**Instructions to follow**
Go to the line containing "Task: Click The Washington Post masthead logo" in the material below. From there to the end, retype every line exactly and drop the pictures.

**Available records**
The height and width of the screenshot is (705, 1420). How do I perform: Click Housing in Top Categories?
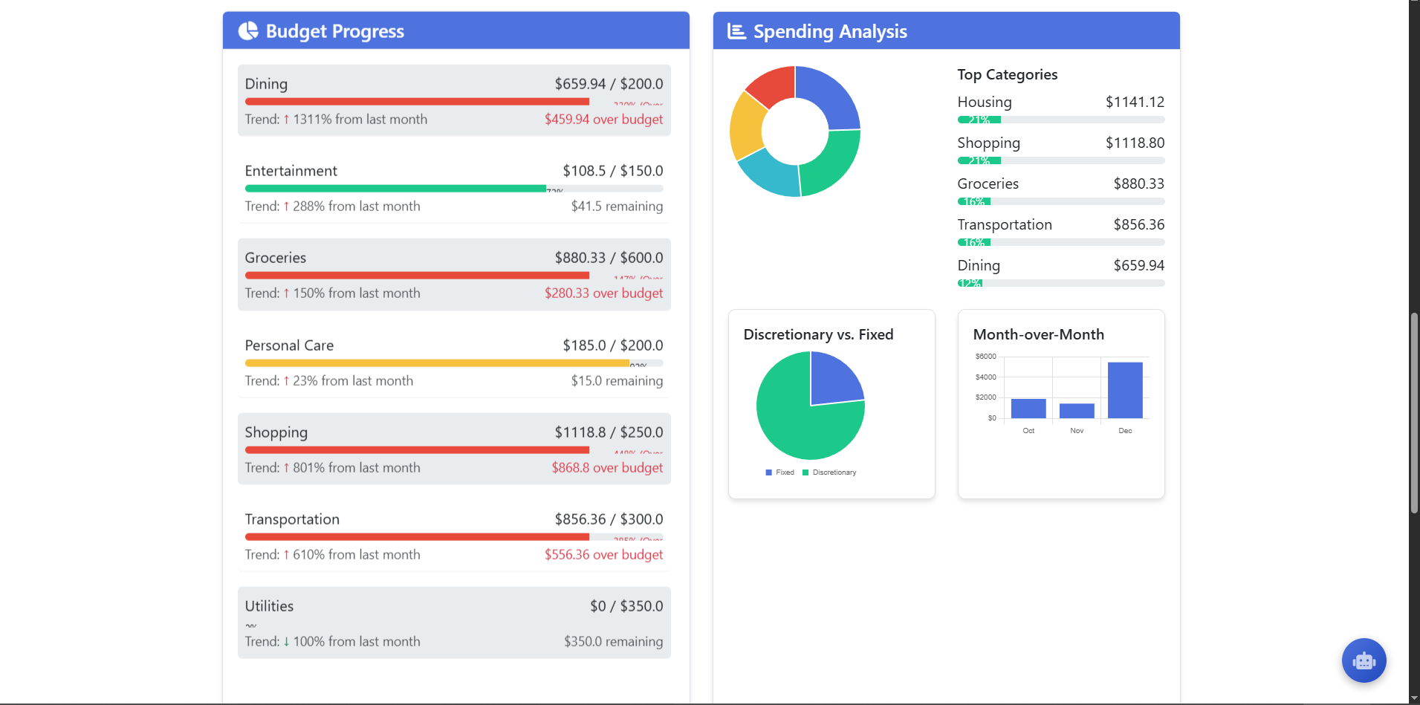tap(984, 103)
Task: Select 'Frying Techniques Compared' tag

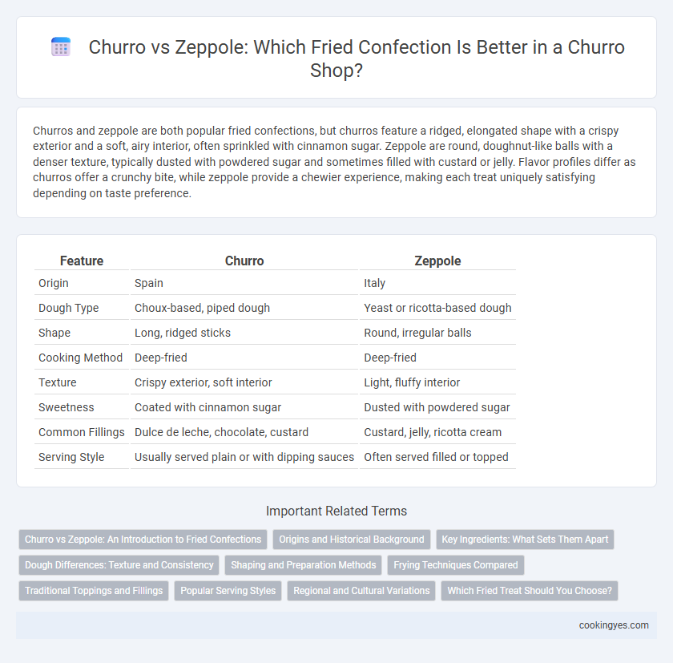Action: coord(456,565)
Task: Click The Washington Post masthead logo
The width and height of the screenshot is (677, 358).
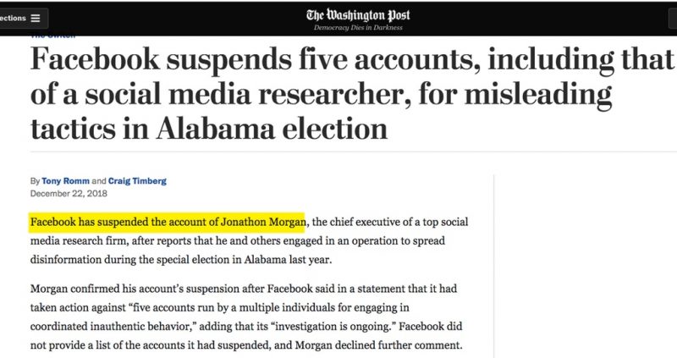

**Written solution**
Task: Click The Washington Post masthead logo
The width and height of the screenshot is (677, 358).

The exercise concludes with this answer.